While these advancements have made considerable change to the digital marketing landscape, the fact remains that consumer cookie data runs the internet. That buying and selling of data, known as ‘third-party data,’ supports advertisers and marketers running complex ad campaigns for retailers. Furthermore, this constant stream of new data allows marketers to optimize visitor experiences on websites, target seasonal ads, and track users in the buying cycle.
With both Google and Apple making huge shifts to remove these third-party tracking cookies and ID tracking, digital marketers are in a scramble for a future to the industry. Is your business ready for this ‘Cookie-Less’ future?
Preparing Your Business for the Future
While third-party data is affected by the major shifts in digital marketing, business owners still have ways to build up their own ‘first-party’ data sets. This first-party data is owned by a company due to their own activities with their customers, community, and other people. That makes the data as reliable as possible for making predictions and forecasting future behavioral trends. It can be comprised of data like:
Website: Your website includes a powerful, deep wealth of data on visitors, their behavior, transactions, and subscriber names and email addresses. In addition, you can enhance behavioral understanding by tracking mouse hovers over a page, video plays onsite, and downloads.
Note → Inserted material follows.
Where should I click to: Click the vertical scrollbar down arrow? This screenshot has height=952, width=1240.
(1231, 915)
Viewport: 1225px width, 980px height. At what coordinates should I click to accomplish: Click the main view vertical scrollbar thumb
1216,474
All of these touchpoints can present further understanding of the interests and attitudes of your customers.
Mobile Website: While your website should have a seamless experience across desktop and mobile devices, you can still segment your data to review just your mobile site traffic. For example, how did your mobile traffic find your site? Are the mobile visitors more likely to call? Are mobile visitors spending more time on certain pages?
Smartphone Apps: For businesses with custom mobile apps, you have access to a great data set. Understand that these users are your most loyal customers – they took the extra step to download your app. While the app should have a similar UX as your site, your app will have unique touchpoints. You should learn what your best touchpoints are for measurement.
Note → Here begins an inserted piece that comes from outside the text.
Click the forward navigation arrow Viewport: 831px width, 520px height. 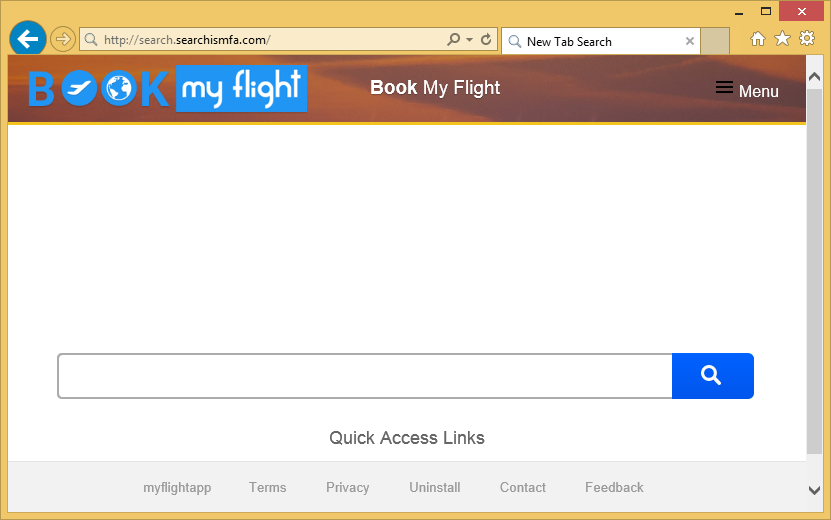click(x=63, y=39)
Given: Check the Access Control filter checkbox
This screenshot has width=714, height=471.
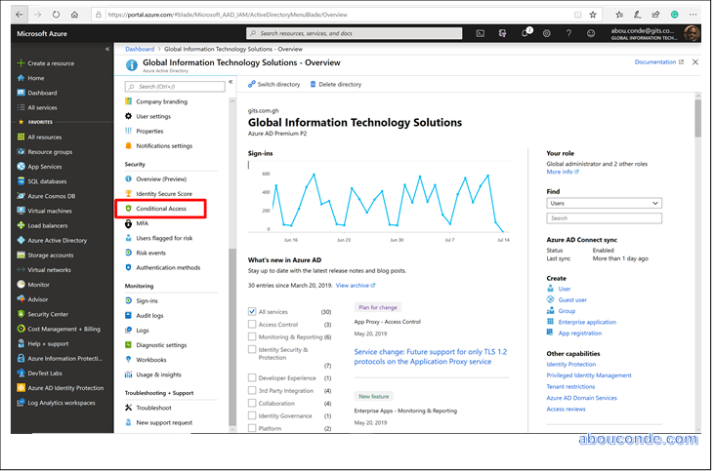Looking at the screenshot, I should (252, 325).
Email Newsletters, Text Subscriptions: A great data set here – your customer actively asked for you to contact them. The granular data available with email subscriptions allow you to understand who is opening your emails and provide you to segment audiences and adjust campaigns for more specific audiences. SMS is similar here, as you have data around open rates and click-through rates.
CRM and Point of Sale Systems: As customers purchase your products or services, or even as they load up their online shopping cart, your systems can interpret that interaction and rely back deep insights on interest, behavior, and marketing effectiveness. Your POS system can provide clear buy behavior around product interest and further into cart abandonment data. As you cultivate your customers into loyal return buyers, your CRM can provide detailed information around seasonal buying behaviors and how buyers engage with discounts.
Beacons: For many retailers, beacons are an emerging source of customer data that contributes to brick-and-mortar customer analysis. Beacons are used to know more about in-store and location-based customer behavior.
Surveys: For many businesses, surveys can provide great insights into current and future customer attitudes. Oftentimes, with surveys people feel free to give honest feedback. Surveys can be online or in-person questionnaires. Surveys can also include focus groups.
Customer Feedback: Customer feedback provides more attitude data from current customers. Customer feedback is essential to guide and inform your decision-making and influence innovations and changes to your product or service. This data can also provide customer satisfaction and loyalty.
Social Media Profiles: Social profiles provide public engagements with your customers on a daily basis. Your customers are commenting, ‘liking’, following, tweeting, or re-gramming your profile posts giving your business a shout out to their own circles. It’s always good to analyze which posts are garnering top engagements and differences in time or day to a post’s reach.
The start of any good marketing strategy (The 5 Ps of Marketing) begins with knowing your audience – which means data. Do you want to know what social profile to build? Are you looking to make a commercial for TV? Do you want to know if a YouTube campaign would work? All of these questions can be answered with first-party data. It’s the foundation of understanding your customers because it’s based on real interactions with your customers across all your touchpoints (see above list). This is the information that the customer entrusts with you, knowing that you are using it, all in exchange for using your product or service.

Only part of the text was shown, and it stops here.